Extension hosts workshop for beginning farmers

By Haley Mitchell Godwin

Crenshaw County Extension hosted a Beginning Farmer/Rancher Resources workshop June 27 at the Tom Harbin Ag Center in Luverne. The event, made possible through the Alabama Beginning Farmer Program (BFRD), aimed to provide new farmers with vital information about available resources. The workshop featured presentations from various agencies as well as an open table discussion. Registered attendees enjoyed lunch catered by Chick-fil-A.

Agency representatives covered topics such as loans, rebates, farm insurance, land requirements and much more with numerous publications provided to attendees.

United States Department of Agriculture (USDA) – Natural Resources Conservation Service (NRCS) Soil Conservationist Garrett Lloyd discussed NRCS programs and funding opportunities available through the Conservation Stewardship Program (CSP) and the Environmental Quality Incentives Program (EQIP). He emphasized the importance of understanding various program requirements, building relationships with local representatives and navigating the competitive nature of CSP due to farm rankings established based on applicant eligibility and the NRCS ranking process.

“We want to ensure that farmers understand the technical assistance and resource concerns-based approach of NRCS,” Lloyd said. “Establishing relationships with local representatives is crucial for success in these programs.”

The USDA defines anyone who has operated a farm or ranch for less than 10 years as a beginning farmer or rancher and offers dedicated help through a variety of programs and services, including farm loans, conservation programs and more.

Crenshaw County Farm Service Agency Executive Director Susan Tranum highlighted various agricultural programs, including the CRP grasslands program. Tranum discussed the eligibility requirements and the application ranking process for the resources available, encouraging farmers to inquire about future sign-ups and eligibility details.

“If you’re interested, definitely talk to us about it,” Tranum said. “Find out more about it. We have fact sheets for almost every program and if something interests you, we can discuss it one-on-one to see if you qualify.”

According to Tranum, the first step is to obtain a farm and track number through her office and then establish eligibility.
Additional resources available include monthly webinars, distance education series, online courses and a Farming Basics mobile app made available by the USDA.

Special attention was given to resources available for historically underserved farmers and ranchers, including minorities, women and veterans. The workshop also addressed loan options for beginning farmers and ranchers.

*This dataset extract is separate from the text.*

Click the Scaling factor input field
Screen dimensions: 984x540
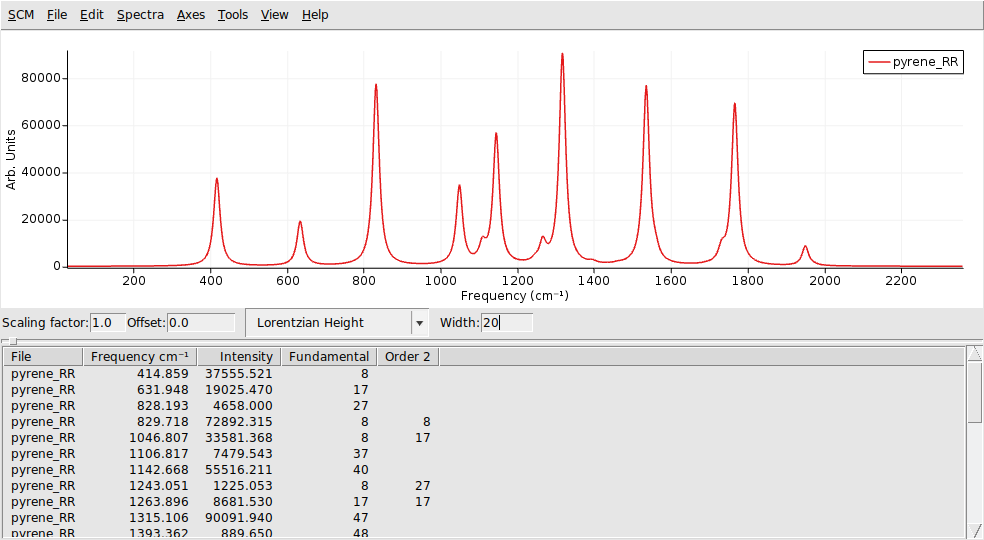pyautogui.click(x=107, y=323)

The NRCS works with farmers, ranchers, landowners, tribes and other individuals interested in conserving soil, water and other natural resources. The service helps landowners identify natural resource concerns and develop conservation plans. Funding is available to help offset the cost of implementing these plans, with rebates for livestock and grazing practices, including watering facilities and fencing, starting Oct. 1.